Chyba nie jest przypadkiem, że na mojej muzycznej mapie flagę postawiłem znowu na Włoszech. W końcu to dla muzyki progresywnej, po Wielkiej Brytanii i Niemczech, najbardziej zasłużony kraj w Europie. Zaczyna być dla mnie naturalnym, że gdy zabieram się za formację z półwyspu apenińskiego trafia mi się naprawdę świetne muzyczne wydawnictwo. Reguła w przypadku Barock Project znowu się potwierdziła.
Barock Project powstał w roku 2004. Na przestrzeni swej działalności młodym muzykom udało się wydać trzy długogrające krążki, z czego to ten najnowszy, Coffee In Neukölln, jest pierwszym, z którym się zetknąłem. Jak sama nazwa zespołu wskazuje inspiracją dla muzyki tworzonej przez Włochów mają być klasyczne, barokowe struktury muzyczne. Nic bardziej mylnego, choć muzyka Barock Project okazuje się być tak wielobarwną i różnorodną, że muzycy wychodzą daleko poza ramy pośrednio narzucone sobie przez obraną nazwę.
Dla słuchacza frapująca musi być okładka albumu. Jest ona niezwykle zachowawcza, utrzymana w odcieniu szarości, przedstawiająca jedynie wizerunek muzyków formacji. Nie inaczej jest z tytułem krążka – Kawa w Neukölln (dzielnica Berlina). Czego może oczekiwać słuchacz po takim wizerunku zewnętrznym wydawnictwa? Zachowawczej, stonowanej, melancholijnej muzyki. Prawda jest zupełnie inna. Coffee In Neukölln to szalona muzyczna podróż, w której mnoży się od inspiracji wieloma gatunkami muzycznymi i zdumiewających struktur muzycznych. Pamiętacie recenzowany przeze mnie Haken i krążek Aquarius? Tu jest podobnie.
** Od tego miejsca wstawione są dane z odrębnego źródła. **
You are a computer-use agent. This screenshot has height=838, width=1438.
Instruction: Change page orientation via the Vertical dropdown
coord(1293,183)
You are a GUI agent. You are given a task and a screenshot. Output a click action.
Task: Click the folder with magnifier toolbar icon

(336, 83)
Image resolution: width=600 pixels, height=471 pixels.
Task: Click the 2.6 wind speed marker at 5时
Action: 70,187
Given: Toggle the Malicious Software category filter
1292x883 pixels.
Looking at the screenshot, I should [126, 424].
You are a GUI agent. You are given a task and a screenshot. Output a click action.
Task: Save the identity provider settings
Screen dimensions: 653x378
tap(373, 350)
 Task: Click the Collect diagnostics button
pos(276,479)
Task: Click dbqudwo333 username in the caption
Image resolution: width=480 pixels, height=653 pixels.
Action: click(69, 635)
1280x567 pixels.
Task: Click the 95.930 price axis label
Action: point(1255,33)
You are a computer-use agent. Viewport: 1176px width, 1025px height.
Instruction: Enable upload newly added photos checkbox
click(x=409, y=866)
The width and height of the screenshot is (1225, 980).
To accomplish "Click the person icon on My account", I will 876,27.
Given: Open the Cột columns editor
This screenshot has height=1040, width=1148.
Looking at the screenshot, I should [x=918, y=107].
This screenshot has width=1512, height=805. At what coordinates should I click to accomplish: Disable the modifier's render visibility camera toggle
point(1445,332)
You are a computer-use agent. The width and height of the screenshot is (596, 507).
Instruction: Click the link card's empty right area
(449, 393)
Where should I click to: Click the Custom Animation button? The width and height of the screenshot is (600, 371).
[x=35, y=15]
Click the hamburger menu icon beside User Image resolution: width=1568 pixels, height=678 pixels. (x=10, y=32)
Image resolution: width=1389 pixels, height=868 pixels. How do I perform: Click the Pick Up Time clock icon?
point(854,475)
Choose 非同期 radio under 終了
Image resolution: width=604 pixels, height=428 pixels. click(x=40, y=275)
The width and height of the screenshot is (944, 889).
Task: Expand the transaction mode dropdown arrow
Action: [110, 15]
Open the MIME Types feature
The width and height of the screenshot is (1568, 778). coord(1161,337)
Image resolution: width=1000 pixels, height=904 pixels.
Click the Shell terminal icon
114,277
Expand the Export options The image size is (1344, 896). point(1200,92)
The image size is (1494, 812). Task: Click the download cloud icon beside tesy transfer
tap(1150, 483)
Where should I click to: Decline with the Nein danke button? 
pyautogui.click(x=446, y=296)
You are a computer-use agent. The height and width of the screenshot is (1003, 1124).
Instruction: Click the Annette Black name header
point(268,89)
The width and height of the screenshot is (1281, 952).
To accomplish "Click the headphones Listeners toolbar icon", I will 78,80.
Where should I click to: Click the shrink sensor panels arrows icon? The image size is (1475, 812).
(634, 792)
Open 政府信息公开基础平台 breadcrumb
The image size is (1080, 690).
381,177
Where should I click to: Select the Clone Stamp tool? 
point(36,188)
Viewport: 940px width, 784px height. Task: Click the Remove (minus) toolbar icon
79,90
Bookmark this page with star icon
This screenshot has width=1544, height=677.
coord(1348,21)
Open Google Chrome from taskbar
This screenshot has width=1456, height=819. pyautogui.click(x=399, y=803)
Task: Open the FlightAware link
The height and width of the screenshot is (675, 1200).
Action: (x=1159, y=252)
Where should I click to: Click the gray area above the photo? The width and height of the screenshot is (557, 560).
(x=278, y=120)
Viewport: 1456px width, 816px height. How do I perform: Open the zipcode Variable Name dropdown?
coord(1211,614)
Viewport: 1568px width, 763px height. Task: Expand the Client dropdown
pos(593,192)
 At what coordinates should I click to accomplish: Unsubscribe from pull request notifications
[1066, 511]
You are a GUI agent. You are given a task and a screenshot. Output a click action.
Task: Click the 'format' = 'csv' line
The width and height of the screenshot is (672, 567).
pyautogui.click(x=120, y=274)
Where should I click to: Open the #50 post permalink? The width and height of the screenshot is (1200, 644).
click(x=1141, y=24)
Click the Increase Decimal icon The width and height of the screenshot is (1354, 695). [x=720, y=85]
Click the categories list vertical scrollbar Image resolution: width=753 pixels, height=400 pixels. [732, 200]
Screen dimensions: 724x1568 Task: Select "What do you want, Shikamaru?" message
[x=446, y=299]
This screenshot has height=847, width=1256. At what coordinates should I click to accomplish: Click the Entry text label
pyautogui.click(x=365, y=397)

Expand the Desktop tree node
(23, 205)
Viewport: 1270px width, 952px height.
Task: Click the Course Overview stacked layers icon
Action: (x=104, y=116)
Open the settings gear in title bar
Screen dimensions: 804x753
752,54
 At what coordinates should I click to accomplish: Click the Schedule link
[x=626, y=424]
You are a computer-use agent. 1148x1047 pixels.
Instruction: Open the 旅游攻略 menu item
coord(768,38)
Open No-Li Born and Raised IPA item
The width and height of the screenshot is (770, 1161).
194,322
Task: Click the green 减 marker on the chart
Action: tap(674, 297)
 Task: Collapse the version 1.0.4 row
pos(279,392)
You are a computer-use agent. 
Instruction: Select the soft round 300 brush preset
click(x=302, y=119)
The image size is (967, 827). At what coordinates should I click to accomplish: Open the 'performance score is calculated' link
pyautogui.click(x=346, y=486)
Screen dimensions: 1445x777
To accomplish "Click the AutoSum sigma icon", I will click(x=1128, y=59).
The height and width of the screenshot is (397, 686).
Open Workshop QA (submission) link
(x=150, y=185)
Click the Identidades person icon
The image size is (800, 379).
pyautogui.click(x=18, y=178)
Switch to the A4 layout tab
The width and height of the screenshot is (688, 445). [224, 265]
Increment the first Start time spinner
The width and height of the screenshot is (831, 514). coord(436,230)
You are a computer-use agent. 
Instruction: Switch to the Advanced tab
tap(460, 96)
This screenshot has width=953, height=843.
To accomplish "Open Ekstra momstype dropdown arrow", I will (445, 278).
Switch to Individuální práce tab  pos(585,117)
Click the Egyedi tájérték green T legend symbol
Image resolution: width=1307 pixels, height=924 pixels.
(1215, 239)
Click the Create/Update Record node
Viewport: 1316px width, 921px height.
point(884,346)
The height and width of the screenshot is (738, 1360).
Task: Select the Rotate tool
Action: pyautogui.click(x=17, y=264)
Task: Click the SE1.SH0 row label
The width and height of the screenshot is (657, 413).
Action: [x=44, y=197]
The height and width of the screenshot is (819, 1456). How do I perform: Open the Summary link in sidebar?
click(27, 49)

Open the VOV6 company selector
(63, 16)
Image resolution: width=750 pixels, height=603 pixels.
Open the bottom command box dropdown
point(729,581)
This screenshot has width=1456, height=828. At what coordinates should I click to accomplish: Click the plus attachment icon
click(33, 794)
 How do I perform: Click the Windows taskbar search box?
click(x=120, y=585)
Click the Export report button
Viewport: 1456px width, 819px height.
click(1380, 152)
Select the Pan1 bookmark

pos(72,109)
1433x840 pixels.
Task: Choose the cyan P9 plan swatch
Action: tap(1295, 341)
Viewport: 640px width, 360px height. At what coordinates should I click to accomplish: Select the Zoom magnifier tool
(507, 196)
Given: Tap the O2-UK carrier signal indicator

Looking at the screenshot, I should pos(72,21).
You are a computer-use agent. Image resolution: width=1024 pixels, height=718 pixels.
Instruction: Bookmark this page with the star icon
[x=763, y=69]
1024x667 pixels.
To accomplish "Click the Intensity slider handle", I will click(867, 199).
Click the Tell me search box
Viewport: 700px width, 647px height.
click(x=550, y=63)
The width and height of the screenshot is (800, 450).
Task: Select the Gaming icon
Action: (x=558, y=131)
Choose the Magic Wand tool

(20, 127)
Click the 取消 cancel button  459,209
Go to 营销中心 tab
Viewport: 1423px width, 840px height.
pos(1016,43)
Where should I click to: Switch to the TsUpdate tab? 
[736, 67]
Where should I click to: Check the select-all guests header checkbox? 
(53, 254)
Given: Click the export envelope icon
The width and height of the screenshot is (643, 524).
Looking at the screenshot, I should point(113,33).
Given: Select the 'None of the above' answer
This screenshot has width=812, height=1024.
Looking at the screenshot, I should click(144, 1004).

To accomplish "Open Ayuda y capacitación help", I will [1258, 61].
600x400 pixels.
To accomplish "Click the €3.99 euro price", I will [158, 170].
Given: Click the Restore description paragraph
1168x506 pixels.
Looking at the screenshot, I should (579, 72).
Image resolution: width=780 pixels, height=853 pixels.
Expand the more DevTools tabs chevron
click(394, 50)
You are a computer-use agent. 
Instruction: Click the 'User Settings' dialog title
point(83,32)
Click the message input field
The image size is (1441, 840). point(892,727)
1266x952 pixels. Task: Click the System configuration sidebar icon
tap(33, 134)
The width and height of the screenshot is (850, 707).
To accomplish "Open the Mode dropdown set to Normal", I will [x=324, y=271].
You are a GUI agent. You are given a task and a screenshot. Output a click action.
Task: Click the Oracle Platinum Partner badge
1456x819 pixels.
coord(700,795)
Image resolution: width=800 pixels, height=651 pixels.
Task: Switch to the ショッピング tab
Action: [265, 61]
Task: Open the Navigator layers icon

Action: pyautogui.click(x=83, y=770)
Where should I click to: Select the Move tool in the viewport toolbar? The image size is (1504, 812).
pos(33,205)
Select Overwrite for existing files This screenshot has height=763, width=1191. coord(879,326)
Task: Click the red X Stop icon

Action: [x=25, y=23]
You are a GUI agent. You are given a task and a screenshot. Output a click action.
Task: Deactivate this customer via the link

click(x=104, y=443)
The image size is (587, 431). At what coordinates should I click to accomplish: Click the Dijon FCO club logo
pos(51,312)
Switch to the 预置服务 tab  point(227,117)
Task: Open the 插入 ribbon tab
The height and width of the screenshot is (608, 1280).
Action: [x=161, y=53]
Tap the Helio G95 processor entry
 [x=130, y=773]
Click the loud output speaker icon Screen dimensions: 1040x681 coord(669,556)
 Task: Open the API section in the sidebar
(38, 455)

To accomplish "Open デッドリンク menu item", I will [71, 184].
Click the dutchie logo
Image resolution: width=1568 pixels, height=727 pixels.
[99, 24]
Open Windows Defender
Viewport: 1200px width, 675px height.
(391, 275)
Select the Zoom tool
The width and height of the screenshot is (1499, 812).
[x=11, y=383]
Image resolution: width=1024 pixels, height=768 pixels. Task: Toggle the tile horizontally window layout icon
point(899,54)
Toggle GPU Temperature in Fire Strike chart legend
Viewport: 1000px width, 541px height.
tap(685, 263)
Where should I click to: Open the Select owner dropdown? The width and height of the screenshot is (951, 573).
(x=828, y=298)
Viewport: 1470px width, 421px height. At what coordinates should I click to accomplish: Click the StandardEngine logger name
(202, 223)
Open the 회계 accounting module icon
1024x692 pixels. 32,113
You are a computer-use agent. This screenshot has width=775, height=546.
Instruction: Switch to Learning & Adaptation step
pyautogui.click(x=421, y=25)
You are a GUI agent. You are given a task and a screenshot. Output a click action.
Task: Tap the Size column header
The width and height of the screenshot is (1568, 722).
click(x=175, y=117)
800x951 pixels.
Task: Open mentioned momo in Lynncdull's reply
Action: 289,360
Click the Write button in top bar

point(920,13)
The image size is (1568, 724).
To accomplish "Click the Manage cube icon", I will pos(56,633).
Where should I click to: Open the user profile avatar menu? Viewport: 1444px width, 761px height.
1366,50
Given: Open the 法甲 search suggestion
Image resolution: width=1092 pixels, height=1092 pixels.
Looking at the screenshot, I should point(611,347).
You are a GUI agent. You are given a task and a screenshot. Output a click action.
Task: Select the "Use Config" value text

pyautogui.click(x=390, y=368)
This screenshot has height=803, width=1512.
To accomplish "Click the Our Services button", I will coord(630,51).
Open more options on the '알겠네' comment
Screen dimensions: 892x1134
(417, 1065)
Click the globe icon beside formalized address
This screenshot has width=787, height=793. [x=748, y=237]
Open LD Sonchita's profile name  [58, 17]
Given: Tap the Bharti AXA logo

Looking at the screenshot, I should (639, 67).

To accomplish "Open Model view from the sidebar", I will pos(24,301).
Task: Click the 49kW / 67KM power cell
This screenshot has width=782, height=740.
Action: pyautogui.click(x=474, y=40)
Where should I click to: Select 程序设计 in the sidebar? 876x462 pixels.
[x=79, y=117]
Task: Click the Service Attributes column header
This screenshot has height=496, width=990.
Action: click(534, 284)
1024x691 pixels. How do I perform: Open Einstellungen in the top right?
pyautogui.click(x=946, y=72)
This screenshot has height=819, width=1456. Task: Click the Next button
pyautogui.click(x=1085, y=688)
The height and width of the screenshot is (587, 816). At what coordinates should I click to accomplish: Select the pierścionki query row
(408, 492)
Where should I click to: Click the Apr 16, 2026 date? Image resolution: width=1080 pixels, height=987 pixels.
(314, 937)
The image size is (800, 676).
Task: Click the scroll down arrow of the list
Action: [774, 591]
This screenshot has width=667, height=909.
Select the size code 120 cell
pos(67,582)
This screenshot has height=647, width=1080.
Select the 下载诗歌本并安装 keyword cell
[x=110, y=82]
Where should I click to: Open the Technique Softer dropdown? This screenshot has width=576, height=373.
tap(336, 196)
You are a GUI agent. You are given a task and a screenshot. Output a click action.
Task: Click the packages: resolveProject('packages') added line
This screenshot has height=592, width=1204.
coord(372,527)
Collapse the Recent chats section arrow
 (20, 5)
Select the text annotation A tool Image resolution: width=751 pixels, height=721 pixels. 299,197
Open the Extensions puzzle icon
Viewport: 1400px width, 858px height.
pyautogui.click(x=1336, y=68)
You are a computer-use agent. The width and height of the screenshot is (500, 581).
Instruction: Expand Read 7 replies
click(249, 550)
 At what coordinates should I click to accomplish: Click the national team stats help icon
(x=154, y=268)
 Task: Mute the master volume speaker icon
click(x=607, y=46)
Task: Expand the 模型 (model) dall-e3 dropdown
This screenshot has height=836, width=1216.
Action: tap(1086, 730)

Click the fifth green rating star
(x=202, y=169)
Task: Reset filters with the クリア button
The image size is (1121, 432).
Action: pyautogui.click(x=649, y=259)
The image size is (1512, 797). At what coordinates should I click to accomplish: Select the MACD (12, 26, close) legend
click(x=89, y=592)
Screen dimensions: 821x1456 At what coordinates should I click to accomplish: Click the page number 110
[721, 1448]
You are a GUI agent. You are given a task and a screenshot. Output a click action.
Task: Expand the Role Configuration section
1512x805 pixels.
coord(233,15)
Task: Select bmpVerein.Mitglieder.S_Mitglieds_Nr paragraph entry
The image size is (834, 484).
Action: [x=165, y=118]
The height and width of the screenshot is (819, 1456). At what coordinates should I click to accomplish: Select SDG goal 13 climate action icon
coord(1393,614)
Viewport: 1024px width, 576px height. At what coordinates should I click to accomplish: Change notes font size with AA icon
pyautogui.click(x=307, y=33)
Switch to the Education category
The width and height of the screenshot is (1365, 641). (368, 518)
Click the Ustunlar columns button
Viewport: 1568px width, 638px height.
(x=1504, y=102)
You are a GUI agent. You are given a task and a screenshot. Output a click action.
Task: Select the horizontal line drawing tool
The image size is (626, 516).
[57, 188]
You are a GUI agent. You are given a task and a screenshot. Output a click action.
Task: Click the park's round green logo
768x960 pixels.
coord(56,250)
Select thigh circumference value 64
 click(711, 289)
Coffee In Neukölln to ponad godzina muzyki rozłożona na dosyć długie utwory. Krążek jest o tyle trudny, że kompozycje są dosyć skomplikowane i zawiłe, a sam album nie daje chwili wytchnienia. Ogólnie muzykę prezentowana Barock Project można z duża rezerwą zakwalifikować do szufladki rock neoprogresywny. Tym, co może do tego skłaniać jest duża doza melodyjności Coffee In Neukölln. Wartych podkreślenia jest jednak zdecydowanie więcej rzeczy.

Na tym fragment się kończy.